I also want to apologize for being a jerk to you and everyone else and just the narcissism in general, I realize that even though part of the message may have been true in some areas , I still should have kept my mouth shut, and not tried to force my way up into everyone's business for attention, and often for attention only, which was also pretty low looking back imo. I also felt like I had bragging rights and thought I was God (not really, but you get what I mean I suppose), and I used to force my face into everyone's business. And we all know how that turned out, right? *rolls eyes* To my knowledge, I know it wasn't good. lol... at all...lol I wasn't myself in conclusion because of those stupid idiots I hung out with who told me that it would be “wonderful“ to send the first message in the first place, that it was “beautiful“! Beautiful my arse, I hate what I did looking back...What a joke. Anyways I want to apologize for everything that happened, and well, I'm sorry, and I hope you can forgive me, and also please forgive me if I come across as saying anything stupid in this message, it's completely unintentional.

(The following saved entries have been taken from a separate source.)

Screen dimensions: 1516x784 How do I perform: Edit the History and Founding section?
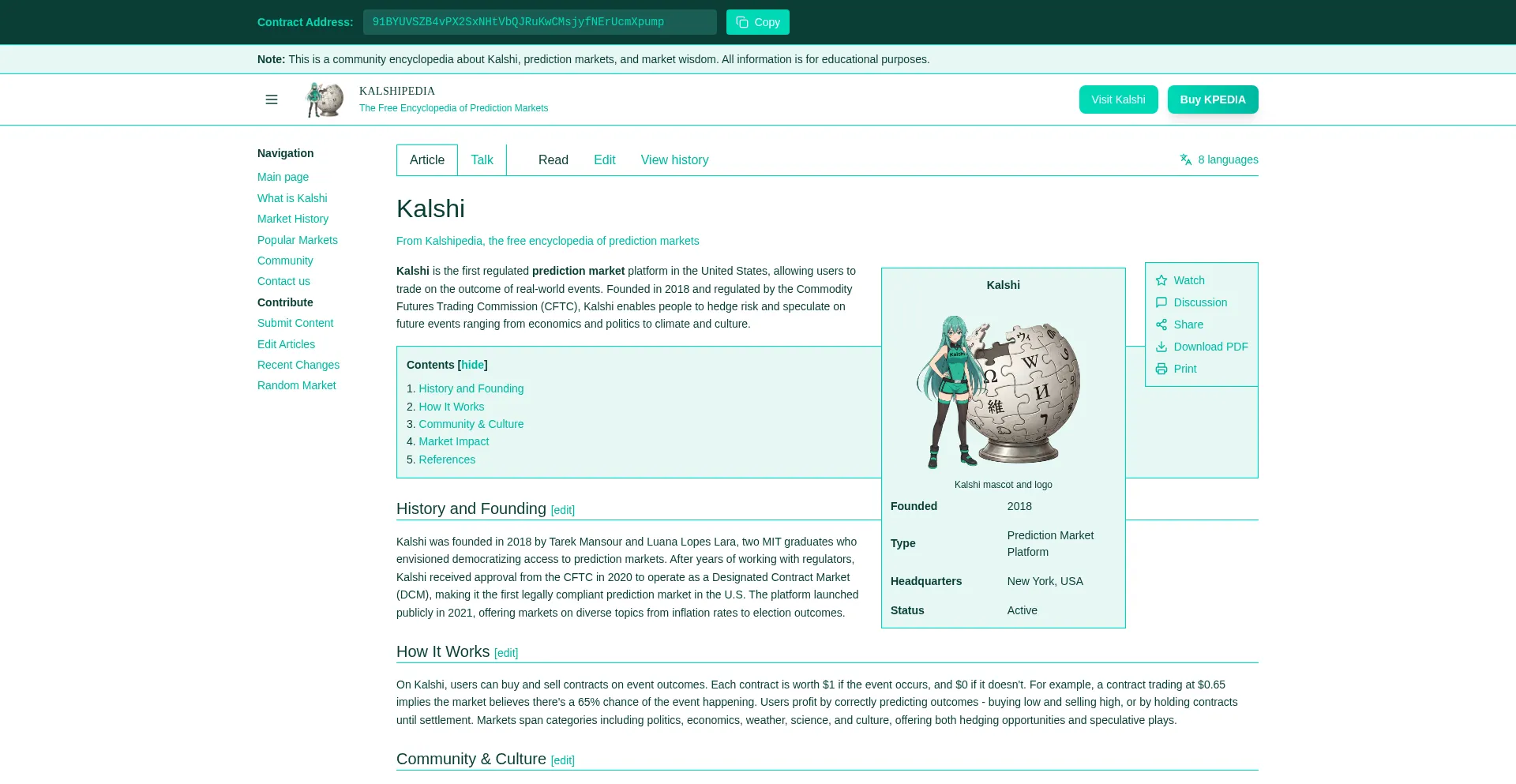[x=563, y=510]
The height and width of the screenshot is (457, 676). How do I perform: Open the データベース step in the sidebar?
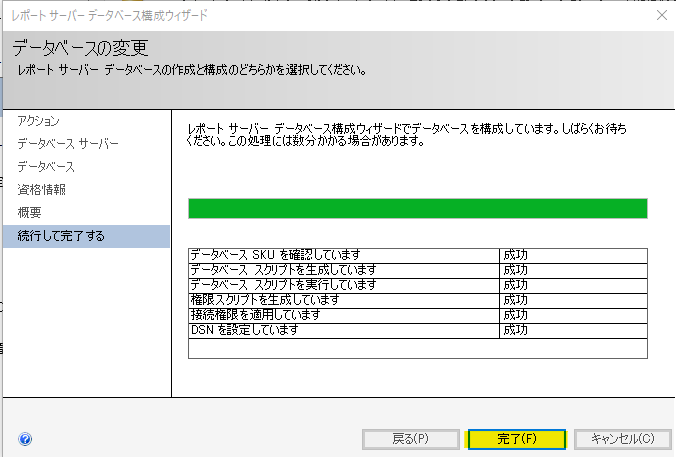(x=46, y=167)
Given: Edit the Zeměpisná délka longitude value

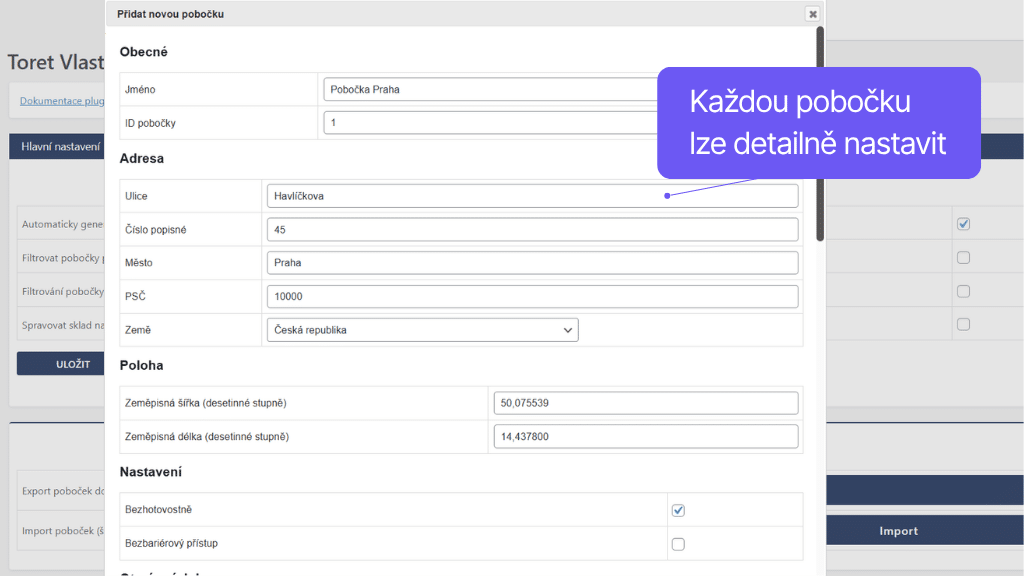Looking at the screenshot, I should (x=646, y=436).
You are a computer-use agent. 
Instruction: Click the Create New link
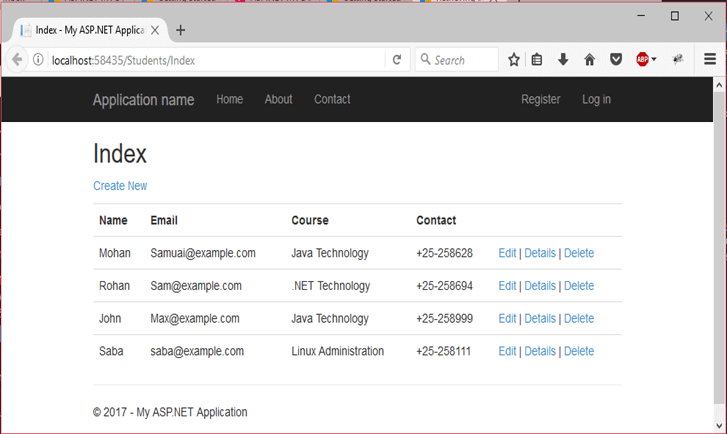(120, 186)
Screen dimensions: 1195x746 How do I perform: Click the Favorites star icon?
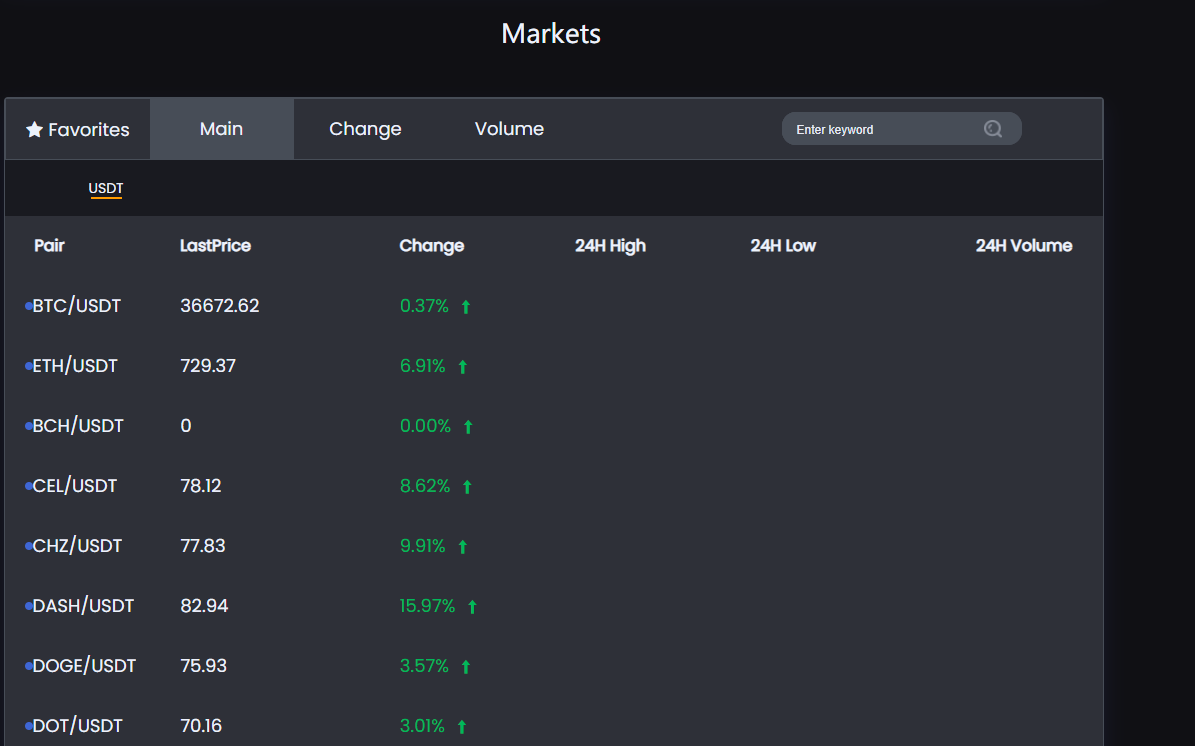(34, 130)
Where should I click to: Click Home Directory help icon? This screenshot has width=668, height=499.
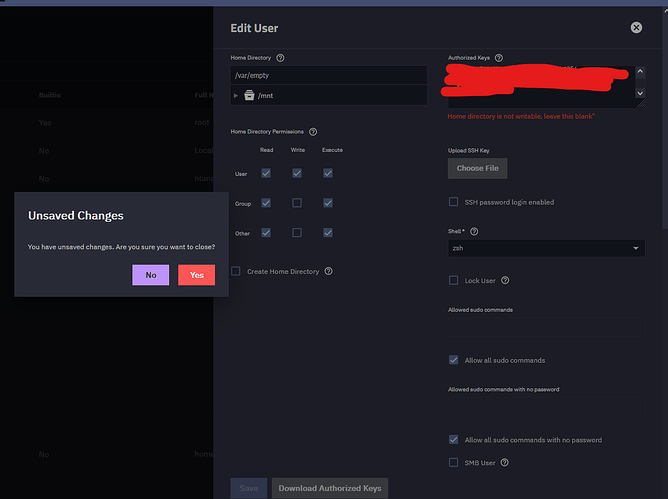tap(280, 59)
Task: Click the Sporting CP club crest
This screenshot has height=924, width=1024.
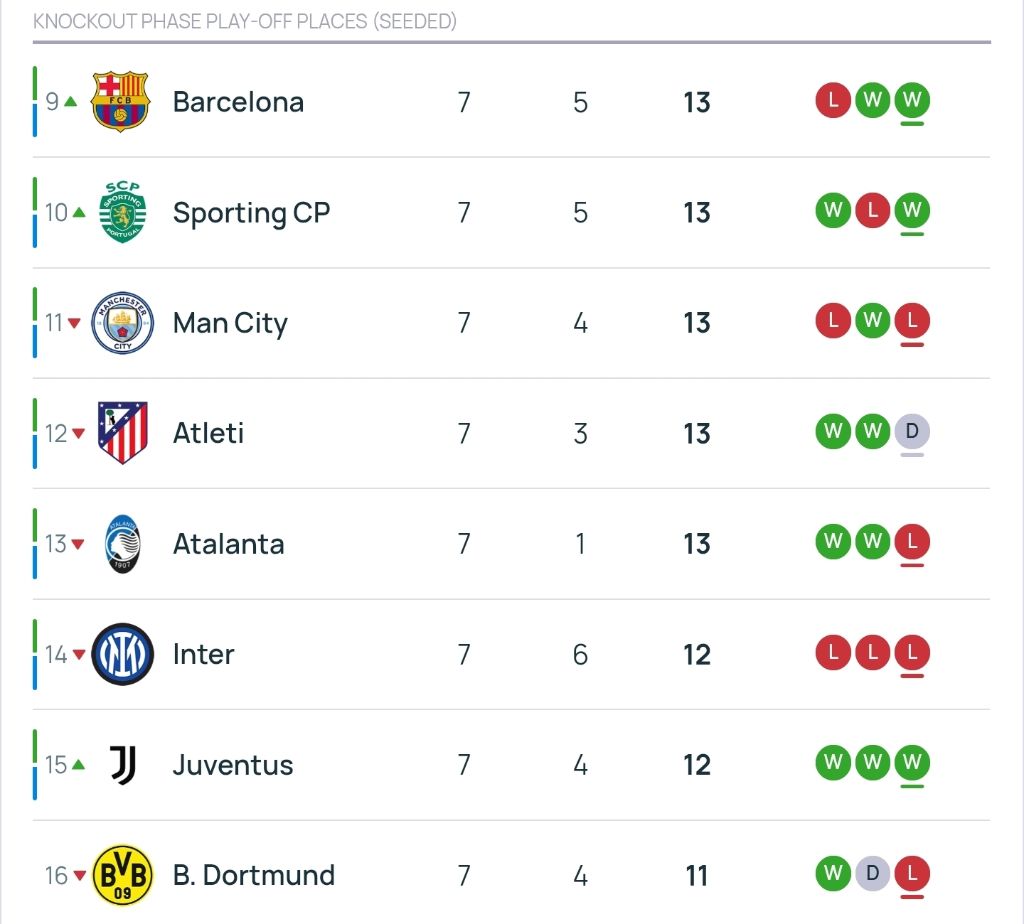Action: pyautogui.click(x=122, y=212)
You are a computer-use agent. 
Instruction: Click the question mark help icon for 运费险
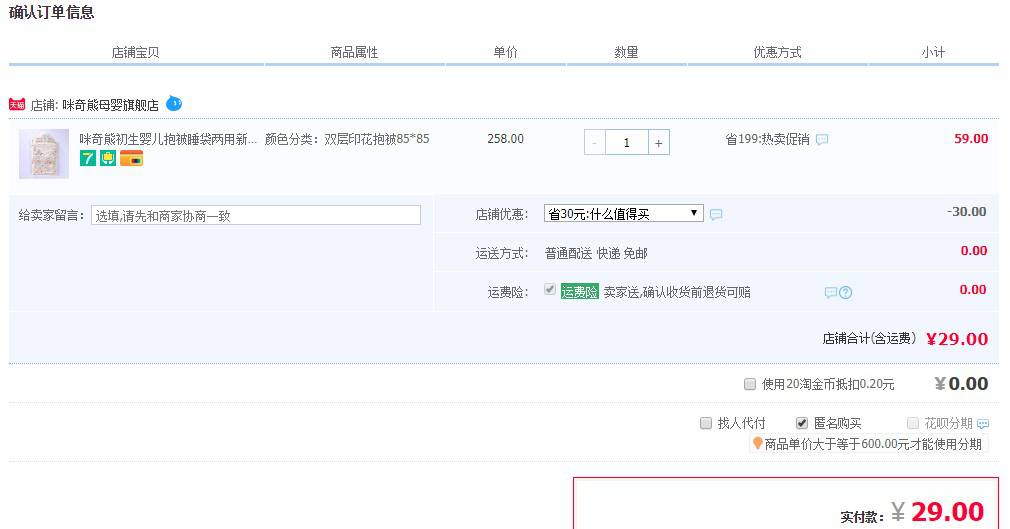point(846,293)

I also promise that it will not happen again, ever. Thanks.

After that, I did not receive a response...She later blocked me on Twitter after being the stupid person I am, I decided to compare the events between the both of us and Brandon Hantz's meltdown on Survivor. I hate that this happened...I've been through a lot of backstabbing and bullying so much, I feel like even though last time I met her was 12-13 years ago, I feel like she's the only true friend I really ever had of the opposite sex. All others have either gossipped behind my back or bullied me through the years, and it's stuck for a long time psychologically. Through the rough times in 4th Grade when my teacher and other students were treating me like garbage, I could only think of “What would she do if she was here with me?“... I feel like I have an obsession over her not because I have a crush on her, but for psychological reasons...How do I cope with this and how do I make things right once and for all? I know I have no chance, but I have no idea how I'm going to get over this. It doesn't feel like true crush or love anymore, it feels like a sick obsession nowadays... I'm trying to get over it, but having difficulty coping with it. Your advice in this case would be very appreciated and valued. Thanks!